Because he told A Million Little Lies in the process. His text about drug addiction and alcohol abuse is categorically misrepresented.
But the dividing line between fact and fiction has not always been as clear as it seems to us today. “During all of the Middle Ages and perhaps even later,” says Jamie Fumo, an English professor at McGill University, “fact and fiction were pretty much blurred." Not until the later Middle Ages, She says, did the difference become evident. This was mainly because of a change in the "legalistic notion of ‘trouthe.’ "

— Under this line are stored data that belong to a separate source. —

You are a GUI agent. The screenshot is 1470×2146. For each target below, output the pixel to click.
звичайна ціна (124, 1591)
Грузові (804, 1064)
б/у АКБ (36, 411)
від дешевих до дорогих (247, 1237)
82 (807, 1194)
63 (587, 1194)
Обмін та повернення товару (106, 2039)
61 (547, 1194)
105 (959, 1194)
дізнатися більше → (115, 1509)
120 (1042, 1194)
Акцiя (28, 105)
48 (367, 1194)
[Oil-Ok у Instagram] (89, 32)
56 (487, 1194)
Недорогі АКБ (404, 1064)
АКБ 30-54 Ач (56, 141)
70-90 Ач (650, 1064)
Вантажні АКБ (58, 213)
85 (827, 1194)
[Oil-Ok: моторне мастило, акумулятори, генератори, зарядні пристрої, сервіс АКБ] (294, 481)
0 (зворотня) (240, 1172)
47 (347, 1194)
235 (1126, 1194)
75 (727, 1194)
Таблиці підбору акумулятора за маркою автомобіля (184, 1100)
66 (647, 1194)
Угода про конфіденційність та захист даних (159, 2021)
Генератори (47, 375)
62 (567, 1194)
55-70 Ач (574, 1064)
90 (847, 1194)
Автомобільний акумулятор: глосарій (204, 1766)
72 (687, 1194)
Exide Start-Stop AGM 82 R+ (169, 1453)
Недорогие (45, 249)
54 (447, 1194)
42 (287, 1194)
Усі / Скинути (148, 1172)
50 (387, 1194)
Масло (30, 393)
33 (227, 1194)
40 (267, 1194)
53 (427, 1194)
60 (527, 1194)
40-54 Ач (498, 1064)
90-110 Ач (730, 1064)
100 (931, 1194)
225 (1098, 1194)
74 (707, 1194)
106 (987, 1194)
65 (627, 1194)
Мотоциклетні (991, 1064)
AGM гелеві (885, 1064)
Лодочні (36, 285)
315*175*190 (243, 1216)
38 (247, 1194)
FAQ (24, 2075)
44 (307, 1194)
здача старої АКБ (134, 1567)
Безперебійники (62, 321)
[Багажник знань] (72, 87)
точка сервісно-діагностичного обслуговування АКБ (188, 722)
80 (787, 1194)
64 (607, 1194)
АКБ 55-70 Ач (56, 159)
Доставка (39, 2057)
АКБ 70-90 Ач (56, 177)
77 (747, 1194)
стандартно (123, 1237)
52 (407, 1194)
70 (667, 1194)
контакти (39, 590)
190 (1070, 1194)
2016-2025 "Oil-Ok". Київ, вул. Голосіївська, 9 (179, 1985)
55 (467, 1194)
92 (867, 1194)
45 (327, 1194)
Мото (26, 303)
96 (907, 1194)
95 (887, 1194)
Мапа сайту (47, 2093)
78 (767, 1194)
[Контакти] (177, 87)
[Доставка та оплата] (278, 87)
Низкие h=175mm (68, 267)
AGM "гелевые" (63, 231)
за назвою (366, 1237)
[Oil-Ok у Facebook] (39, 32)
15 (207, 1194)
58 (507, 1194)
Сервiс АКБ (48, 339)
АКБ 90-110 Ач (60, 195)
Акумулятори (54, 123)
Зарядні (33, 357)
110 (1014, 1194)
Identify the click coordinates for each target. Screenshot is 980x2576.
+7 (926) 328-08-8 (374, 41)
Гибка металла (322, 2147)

In A Crisis of Truth: Literature and Law in Ricardian England, Richard Firth Green illustrates how, in the late fourteenth century, England experienced a shift from an oral to a literate tradition and a consequent upheaval in the way social relationships were understood. A professor of English at Ohio State University, Green notes that the complex Middle English word trouthe “denotes something much more like ‘loyalty’ and ‘good faith’ than the ‘facts of the case.’” He contends that these alterations in meaning were closely related to a rising emphasis on the written over the spoken word.
While there are signs that the distinction between fact and fiction arose in the fourteenth century, some scholars argue that it did not emerge in a form we would recognize until later. McGill Professor Yael Halevi-Wise contends that it was not until the Enlightenment that the change took place. “During the Renaissance, there were intellectual debates regarding the nature of fiction,” Halevi-Wise says, “and of course Descartes' Scientific Method introduced a way of testing facts rather than relying on fiction." But all of these "major cultural distinctions" took centuries to coalesce.
By the seventeenth century, the distinction was firmly in place, as is suggested in the observation by English philosopher Francis Bacon that “Truth is so hard to tell, it sometimes needs fiction to make it plausible.”